_Requirement_
Could you rescale the records, starting at the line that has "Coffee Cakes (1120, 735)" and stopping after the line that has "Smitten Kitchen Cookbook (1104, 1358)"? Reproduce only those lines, each with its request text, and multiply every answer coordinate by 1.5, rounding to whole numbers with halves going up.

_Input data_
-=-=-

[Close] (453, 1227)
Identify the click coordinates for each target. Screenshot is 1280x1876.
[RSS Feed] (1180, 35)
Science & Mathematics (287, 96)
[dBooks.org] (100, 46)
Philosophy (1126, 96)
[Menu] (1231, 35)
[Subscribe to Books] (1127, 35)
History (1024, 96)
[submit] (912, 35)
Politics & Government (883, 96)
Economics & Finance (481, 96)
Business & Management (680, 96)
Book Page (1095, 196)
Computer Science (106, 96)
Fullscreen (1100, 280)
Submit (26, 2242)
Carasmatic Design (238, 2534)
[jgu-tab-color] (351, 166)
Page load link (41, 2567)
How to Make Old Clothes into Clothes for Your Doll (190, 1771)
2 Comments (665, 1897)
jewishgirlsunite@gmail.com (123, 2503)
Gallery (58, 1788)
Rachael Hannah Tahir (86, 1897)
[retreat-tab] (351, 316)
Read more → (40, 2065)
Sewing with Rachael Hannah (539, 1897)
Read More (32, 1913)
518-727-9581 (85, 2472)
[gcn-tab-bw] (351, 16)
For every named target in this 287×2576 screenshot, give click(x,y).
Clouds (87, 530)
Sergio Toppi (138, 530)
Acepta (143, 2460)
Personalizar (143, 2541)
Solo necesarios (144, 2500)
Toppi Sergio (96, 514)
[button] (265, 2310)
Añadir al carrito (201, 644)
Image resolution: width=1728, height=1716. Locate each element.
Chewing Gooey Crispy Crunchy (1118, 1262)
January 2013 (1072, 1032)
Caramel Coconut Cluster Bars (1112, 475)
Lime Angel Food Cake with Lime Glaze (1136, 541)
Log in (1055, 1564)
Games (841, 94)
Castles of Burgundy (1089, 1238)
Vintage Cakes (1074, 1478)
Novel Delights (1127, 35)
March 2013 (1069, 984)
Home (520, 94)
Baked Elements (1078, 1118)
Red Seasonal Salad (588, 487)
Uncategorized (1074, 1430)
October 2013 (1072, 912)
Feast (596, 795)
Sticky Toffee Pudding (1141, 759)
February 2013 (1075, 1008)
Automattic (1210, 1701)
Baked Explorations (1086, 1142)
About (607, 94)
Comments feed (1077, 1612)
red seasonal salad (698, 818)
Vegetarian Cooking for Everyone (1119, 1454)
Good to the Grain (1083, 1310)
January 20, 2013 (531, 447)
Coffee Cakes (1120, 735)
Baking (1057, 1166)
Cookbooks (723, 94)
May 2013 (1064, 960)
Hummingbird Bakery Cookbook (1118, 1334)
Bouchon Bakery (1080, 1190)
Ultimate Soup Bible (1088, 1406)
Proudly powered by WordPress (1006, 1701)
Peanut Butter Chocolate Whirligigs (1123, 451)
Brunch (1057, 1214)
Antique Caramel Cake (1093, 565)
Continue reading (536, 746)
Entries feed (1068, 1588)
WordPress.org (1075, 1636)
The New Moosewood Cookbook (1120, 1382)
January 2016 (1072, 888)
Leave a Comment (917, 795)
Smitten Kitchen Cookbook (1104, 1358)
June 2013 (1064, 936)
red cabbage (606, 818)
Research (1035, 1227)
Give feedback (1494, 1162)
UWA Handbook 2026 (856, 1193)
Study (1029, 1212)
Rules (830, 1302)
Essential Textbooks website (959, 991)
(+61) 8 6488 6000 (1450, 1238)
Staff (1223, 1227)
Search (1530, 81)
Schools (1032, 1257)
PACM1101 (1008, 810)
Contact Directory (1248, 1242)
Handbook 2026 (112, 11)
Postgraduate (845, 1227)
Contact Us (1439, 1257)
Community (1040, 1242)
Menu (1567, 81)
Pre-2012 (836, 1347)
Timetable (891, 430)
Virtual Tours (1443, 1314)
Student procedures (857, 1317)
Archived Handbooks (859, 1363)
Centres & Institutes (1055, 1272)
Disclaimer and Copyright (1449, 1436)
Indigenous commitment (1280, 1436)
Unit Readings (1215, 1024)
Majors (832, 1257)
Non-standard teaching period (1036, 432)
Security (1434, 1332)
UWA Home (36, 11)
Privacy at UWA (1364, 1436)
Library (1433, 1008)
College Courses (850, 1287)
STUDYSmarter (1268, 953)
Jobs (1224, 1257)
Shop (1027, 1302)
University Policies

-=-=-

_The completed task_
Coffee Cakes (1680, 1103)
Baking (1586, 1749)
Cookbooks (1085, 141)
May 2013 (1596, 1440)
Hummingbird Bakery Cookbook (1677, 2001)
Bouchon Bakery (1620, 1785)
Ultimate Soup Bible (1632, 2109)
Proudly powered by WordPress (1509, 2552)
Peanut Butter Chocolate Whirligigs (1685, 677)
Brunch (1586, 1821)
Antique Caramel Cake (1640, 848)
Continue reading (804, 1119)
Entries feed (1602, 2382)
WordPress.org (1613, 2454)
The New Moosewood Cookbook (1680, 2073)
January 2016 (1608, 1332)
Leave a Comment (1376, 1193)
Smitten Kitchen Cookbook (1656, 2037)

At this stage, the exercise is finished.